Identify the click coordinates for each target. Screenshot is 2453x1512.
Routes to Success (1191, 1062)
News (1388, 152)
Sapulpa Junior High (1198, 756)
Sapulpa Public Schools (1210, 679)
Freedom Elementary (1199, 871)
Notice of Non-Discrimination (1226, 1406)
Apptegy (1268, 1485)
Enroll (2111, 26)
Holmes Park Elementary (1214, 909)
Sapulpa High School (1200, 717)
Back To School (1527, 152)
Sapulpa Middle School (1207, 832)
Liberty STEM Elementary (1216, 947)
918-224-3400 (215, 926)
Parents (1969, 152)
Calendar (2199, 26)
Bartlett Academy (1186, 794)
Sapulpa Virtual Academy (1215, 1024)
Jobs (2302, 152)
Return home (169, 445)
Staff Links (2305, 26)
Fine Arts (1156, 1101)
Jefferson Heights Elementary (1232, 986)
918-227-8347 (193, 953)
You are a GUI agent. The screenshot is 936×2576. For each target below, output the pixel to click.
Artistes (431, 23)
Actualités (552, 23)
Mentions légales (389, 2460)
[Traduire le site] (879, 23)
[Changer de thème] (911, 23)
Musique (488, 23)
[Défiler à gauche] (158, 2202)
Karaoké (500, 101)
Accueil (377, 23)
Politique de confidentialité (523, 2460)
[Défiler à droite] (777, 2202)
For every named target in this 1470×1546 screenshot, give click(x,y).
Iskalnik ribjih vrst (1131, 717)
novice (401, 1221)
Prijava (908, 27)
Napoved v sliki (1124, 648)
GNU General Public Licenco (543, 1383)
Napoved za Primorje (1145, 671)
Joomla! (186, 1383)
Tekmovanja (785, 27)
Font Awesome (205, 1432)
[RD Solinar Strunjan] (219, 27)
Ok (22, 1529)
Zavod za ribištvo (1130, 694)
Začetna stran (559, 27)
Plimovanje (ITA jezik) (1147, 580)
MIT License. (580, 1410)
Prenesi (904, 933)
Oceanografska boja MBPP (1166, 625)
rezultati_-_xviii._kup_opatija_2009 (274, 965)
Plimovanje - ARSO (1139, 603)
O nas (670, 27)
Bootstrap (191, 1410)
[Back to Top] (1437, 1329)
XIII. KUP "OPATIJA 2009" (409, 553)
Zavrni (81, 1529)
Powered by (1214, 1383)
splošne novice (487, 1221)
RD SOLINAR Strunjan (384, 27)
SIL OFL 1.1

* **Exercise directions**
Output these and nothing else: the lines from the one holding "Napoved za Primorje (1145, 671)" through the final line of the entries above, exactly as they appear.

* **Response to this exercise**
Napoved za Primorje (1145, 671)
Joomla! (186, 1383)
Tekmovanja (785, 27)
Font Awesome (205, 1432)
[RD Solinar Strunjan] (219, 27)
Ok (22, 1529)
Zavod za ribištvo (1130, 694)
Začetna stran (559, 27)
Plimovanje (ITA jezik) (1147, 580)
MIT License. (580, 1410)
Prenesi (904, 933)
Oceanografska boja MBPP (1166, 625)
rezultati_-_xviii._kup_opatija_2009 (274, 965)
Plimovanje - ARSO (1139, 603)
O nas (670, 27)
Bootstrap (191, 1410)
[Back to Top] (1437, 1329)
XIII. KUP "OPATIJA 2009" (409, 553)
Zavrni (81, 1529)
Powered by (1214, 1383)
splošne novice (487, 1221)
RD SOLINAR Strunjan (384, 27)
SIL OFL 1.1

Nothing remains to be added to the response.